Wednesday, June 22, 2011

Sham

One of the hopey-changey elements of the Obama campaign was transparency and an end to Bush budget chicanery. Not so much, in the event.

Republicans say they won’t raise taxes. Democrats are reluctant to cut Social Security, Medicare and Medicaid. So discretionary spending — the roughly 35 percent of government that includes other social programs and the military — will have to be a big part of any deal in coming weeks to raise the debt ceiling.

But there is a little problem with discretionary spending.

According to the government’s official forecasts, discretionary spending is already slated to shrink significantly. Military spending will fall by 25 percent, as a share of the economy, over the next decade. Domestic programs will shrink even more, and by 2021 they will account for their smallest share of the economy since the 1950s.

I’m guessing you haven’t heard of these plans, however. That’s probably because plans is a bit of an exaggeration. Assumptions is a better word: per Congress’s orders, the baseline budget numbers unrealistically assume that future discretionary spending will grow only with inflation, rather than with population growth and economic growth, too.

As a result, Vice President Joe Biden, Republican leaders and the other deficit negotiators not only have to cut discretionary spending to make progress. They have to cut it even more than the Congressional Budget Office, the keeper of the official numbers, already assumes that spending will be cut.

Leave aside Democrats "reluctant" to gut the New Deal social insurance programs. Sadly, the Republicans won't let them do anything else.
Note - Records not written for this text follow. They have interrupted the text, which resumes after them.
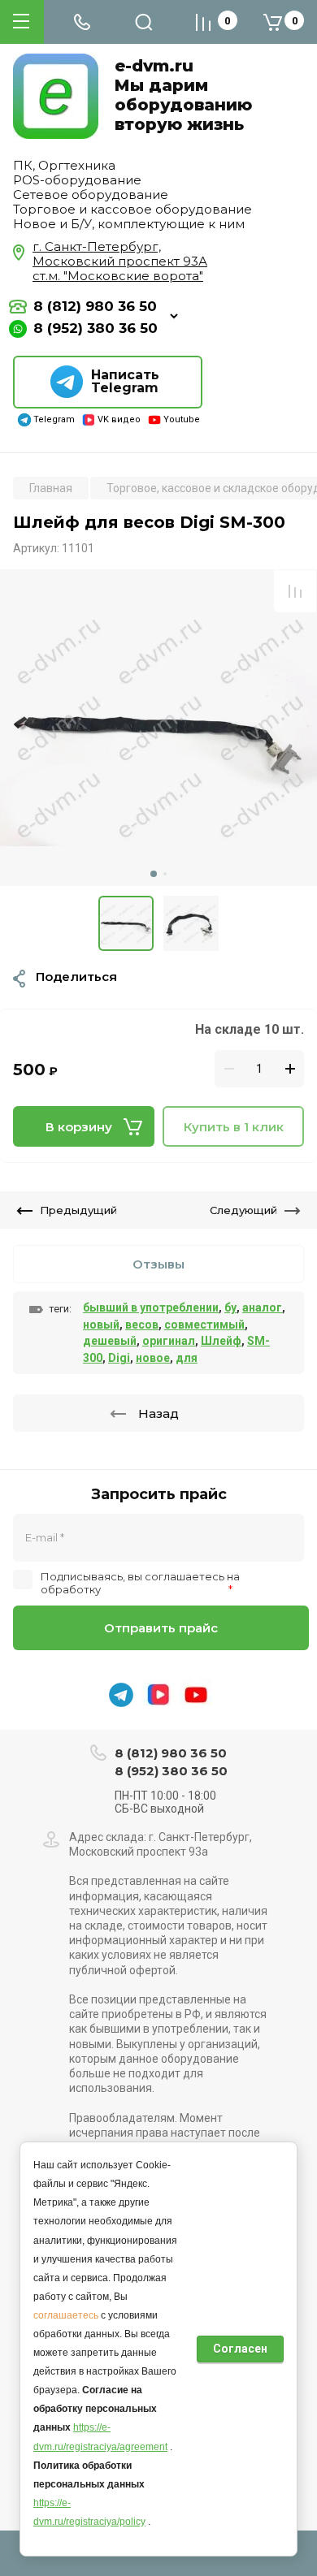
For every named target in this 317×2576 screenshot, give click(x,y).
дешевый (110, 1340)
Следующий (243, 1210)
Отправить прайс (161, 1628)
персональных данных (164, 1589)
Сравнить (295, 591)
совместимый (204, 1324)
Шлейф (221, 1340)
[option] (158, 727)
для (187, 1357)
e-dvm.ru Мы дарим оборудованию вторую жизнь (183, 95)
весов (141, 1324)
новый (101, 1324)
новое (153, 1357)
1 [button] (153, 874)
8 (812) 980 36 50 (95, 306)
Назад (158, 1413)
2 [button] (165, 873)
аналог (262, 1307)
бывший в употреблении (151, 1307)
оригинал (168, 1340)
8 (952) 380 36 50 (95, 328)
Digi (119, 1357)
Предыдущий (78, 1210)
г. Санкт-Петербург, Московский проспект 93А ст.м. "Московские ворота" (120, 261)
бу (230, 1307)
It will be July soon. There is the Independence Day recess. There is no time to actually implement any changes to spending or tax policy that can come anywhere close to the magnitude of these supposed cuts. We've had one vote--reducing ethanol subsidies--on clearly good public policy that would (trivially) reduce spending. It failed.

I am so old I remember Reagan budgets, always on their way to balance, in the "out years." What we're really seeing, in this "budget deal," is elite Democrats signing on to the Big Lie.